Once upon a time, there was me. Me, me, me. Never mind the assorted codependent boyfriends, first husband, and needy mother. I was free to roam about the world’s cabin, seatbelt sign off. My friends with children pitied me. They would extol their devotion for their lovely little lieb schons. No, I didn’t want to hold the baby, thank you. Children were scary alien beings and possibly contagious. They were shifty and manipulative and not knowing how to control them just made me feel stupid. My priors included a handful of babysitting jobs and, today, I question those parents’ choice to entrust me with their children. I guess I seemed nice.
Determined to find the nice guy to marry, buy a house with, and have his/our kids, I dumped the first defective husband. Amazingly, I found the nice guy pretty quickly. Friend of friends but we had just never met. He proposed while holding the paperwork for our house and we married in the backyard overlooking a river. But, being older, we facetiously consider the ramifications of every dollar spent, calorie ingested, word said, and night ‘o nookie. Four years later, we conceived someone.
Being pregnant was no cakewalk. Without invitation, strange women with hopeful hands lunged for the pregnant belly. Hello! Personal space. From the uninvited pregnancy tales to the six months of morning sickness, I was edgy and frightened. I was no longer young and dumb with no future. I knew too much. On a rainy April day in 2005, I delivered a boy and realized I was now Me and We. And me was looking and feeling rough.
There were no mothers to hover over me and take care of the housework or the baby while I took the shower. In those first few weeks, I was grubby, sleep deprived, scared, and nuts. The ultimate anxiety did not come from the raw knowledge that I didn’t know what I was doing. It came from the realization that there would no longer be “just me.” I was mad. Not at my son but in general. I resented the mandatory need his existence had created like a tax I’d always owe now. I feared that I could not be what he needed me to be.

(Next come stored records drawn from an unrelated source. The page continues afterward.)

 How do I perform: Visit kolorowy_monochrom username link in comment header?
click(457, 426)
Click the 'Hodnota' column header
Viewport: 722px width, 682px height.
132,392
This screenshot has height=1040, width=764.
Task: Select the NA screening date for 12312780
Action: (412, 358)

Four years later, I’ve walked through the hell fires and lived to tell. What doesn’t kill ya’ makes you stronger. That goes for me and for him. I learned whatever you do, they will expect. That goes for husbands, bosses, and children. And if you’re not having fun, you’re doing something wrong. Unless there’s a hungry, sleep-deprived, three-and-a-half-year-old Taurus boy who got a look in his eye like he might be having a moment in his trousers. Then you just have to tell yourself, some day this will all be a nightmare.
I learned that I have the capacity to love. I love myself more today because of him. I love the world more too. And, although I still have fears, I’m finding the courage to face them because he needs me to lead by example and to present the world to him as good. Present a world that is a swell place with swell people and fun, not scary. I will forever be grateful to my child for coming into my life to provide me with the opportunity to be a part of a We instead of just Me. The me in that we is a better person than the me used to be.